Rename "screenshot" to "screen capture" in the records starting at the line that contains "This screenshot has width=957, height=463." and ending at the end of the records. Give only those lines, with nothing else changed.

■ Data lines:
━━━

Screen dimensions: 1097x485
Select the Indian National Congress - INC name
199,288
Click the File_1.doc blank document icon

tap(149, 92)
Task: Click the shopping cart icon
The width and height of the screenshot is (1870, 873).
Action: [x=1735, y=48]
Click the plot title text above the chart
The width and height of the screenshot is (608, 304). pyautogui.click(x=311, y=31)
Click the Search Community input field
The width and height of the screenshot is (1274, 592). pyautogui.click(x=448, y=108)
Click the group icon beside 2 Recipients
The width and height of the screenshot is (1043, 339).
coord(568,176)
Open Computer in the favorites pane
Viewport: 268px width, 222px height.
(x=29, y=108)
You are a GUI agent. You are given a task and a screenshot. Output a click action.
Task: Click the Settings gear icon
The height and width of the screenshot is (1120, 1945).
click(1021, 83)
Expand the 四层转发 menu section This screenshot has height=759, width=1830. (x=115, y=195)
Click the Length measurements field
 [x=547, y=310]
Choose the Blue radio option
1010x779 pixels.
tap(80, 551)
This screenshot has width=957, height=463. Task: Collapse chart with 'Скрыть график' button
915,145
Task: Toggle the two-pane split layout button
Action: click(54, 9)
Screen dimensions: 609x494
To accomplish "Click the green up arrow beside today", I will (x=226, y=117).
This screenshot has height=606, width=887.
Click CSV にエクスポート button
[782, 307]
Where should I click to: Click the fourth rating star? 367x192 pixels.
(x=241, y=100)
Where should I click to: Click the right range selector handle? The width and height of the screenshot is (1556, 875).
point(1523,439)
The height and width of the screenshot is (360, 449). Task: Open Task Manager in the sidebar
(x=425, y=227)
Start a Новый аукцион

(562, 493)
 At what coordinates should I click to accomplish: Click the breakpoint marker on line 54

━━━

■ Finished exercise:
This screen capture has width=957, height=463. Task: Collapse chart with 'Скрыть график' button
915,145
Task: Toggle the two-pane split layout button
Action: click(54, 9)
Screen dimensions: 609x494
To accomplish "Click the green up arrow beside today", I will (x=226, y=117).
This screen capture has height=606, width=887.
Click CSV にエクスポート button
[782, 307]
Where should I click to: Click the fourth rating star? 367x192 pixels.
(x=241, y=100)
Where should I click to: Click the right range selector handle? The width and height of the screen capture is (1556, 875).
point(1523,439)
The height and width of the screen capture is (360, 449). Task: Open Task Manager in the sidebar
(x=425, y=227)
Start a Новый аукцион

(562, 493)
 At what coordinates should I click to accomplish: Click the breakpoint marker on line 54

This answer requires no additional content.